◆ **The task**:
Each entry needs to be reproduced verbatim.
**** Data section ****
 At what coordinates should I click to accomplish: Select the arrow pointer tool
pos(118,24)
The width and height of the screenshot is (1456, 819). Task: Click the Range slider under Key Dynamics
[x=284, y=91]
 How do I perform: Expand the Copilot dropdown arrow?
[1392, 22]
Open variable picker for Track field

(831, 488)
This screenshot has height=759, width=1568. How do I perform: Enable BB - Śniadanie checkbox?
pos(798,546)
****
◆ **Task answer**:
 At what coordinates should I click to accomplish: Select the arrow pointer tool
pos(118,24)
The width and height of the screenshot is (1456, 819). Task: Click the Range slider under Key Dynamics
[x=284, y=91]
 How do I perform: Expand the Copilot dropdown arrow?
[1392, 22]
Open variable picker for Track field

(831, 488)
This screenshot has height=759, width=1568. How do I perform: Enable BB - Śniadanie checkbox?
pos(798,546)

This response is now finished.